Suddenly Ayi's voice on the phone was so clear, it was as if she were standing beside me.

Wei? Wei? Wei?

My throat filled and I couldn't speak for a moment. When I said my name, she made a happy sound then began talking rapidly in Chinese. All those words I thought I had forgotten. We talked for an hour, until my battery was about to run out and we made a date to talk and I drove home and, pulling into the garage, I decided not to tell Marilyn, though I didn't know why.

115
mia

I
've been doing research. The lawyers I interned with in January gave me the name of a criminal firm and lawyers there have been Skyping pro bono with me.
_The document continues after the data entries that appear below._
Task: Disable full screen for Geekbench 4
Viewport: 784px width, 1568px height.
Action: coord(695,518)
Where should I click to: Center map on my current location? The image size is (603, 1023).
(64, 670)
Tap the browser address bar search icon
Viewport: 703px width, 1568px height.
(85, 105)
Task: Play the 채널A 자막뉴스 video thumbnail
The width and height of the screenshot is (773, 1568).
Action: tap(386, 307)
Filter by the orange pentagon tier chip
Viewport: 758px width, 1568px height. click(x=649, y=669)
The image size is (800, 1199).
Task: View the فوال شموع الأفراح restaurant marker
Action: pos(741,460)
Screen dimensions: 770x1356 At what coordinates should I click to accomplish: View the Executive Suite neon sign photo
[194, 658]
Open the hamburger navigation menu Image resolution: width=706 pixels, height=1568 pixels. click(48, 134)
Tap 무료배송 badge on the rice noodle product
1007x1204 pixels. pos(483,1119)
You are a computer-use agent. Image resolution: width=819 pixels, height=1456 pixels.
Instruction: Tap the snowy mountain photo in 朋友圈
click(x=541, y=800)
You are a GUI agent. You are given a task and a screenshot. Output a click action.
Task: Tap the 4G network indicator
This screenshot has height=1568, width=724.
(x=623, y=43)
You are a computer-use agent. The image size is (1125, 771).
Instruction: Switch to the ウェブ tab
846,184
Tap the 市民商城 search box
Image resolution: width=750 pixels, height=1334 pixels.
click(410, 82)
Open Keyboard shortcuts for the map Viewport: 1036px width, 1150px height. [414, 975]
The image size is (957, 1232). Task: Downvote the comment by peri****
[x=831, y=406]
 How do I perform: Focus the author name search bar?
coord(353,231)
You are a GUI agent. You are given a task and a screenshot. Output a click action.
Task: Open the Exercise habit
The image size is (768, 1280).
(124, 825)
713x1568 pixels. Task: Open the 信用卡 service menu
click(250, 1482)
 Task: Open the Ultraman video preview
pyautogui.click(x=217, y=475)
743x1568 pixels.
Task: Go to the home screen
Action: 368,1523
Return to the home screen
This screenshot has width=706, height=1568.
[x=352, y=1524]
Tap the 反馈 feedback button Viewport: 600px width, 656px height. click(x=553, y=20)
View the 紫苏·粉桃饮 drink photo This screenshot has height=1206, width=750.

I do the calls on breaks at the zoo. I sit in the café, where cell service is best, at a window watching spider monkeys play in trees on an island made to look like a forest.

Today I talk to a lawyer named Adele. We talk about something called the Comprehensive Law Movement. She's Skyping from her office, and seeing the tops of skyscrapers in the window behind her makes me miss the city. To me “the city” is and will always be New York.

“There's a new way to deal with crime,” Adele is saying. She looks tired; there are bags under her eyes and I remember a funny thing Ms. Laniere once told us: because of earth's rotation, people on high floors travel a mile farther each day than people at sea level.

“Restorative Justice,” Adele says. I know a little about this already. We learned about it in Struggles for Change class.

Adele thinks she can get a written guarantee from the State of New Jersey that if Lucy comes back and surrenders herself, the state will convict, but she won't serve any time.

My stomach jumps when she says this. Do I want Lucy back?
Maybe I do. You can't love someone for twenty-one years and expect that love to just evaporate inside you. What she did was wrong. But she also raised me with her whole heart. She's a huge part of who I am. I don't want her to spend the rest of her life in a jail.

Adele is offscreen, getting another cup of coffee, but she is still talking.

“She'll have to meet face-to-face with the birth parents and you. She'll have to agree to do something to restore you and the community.”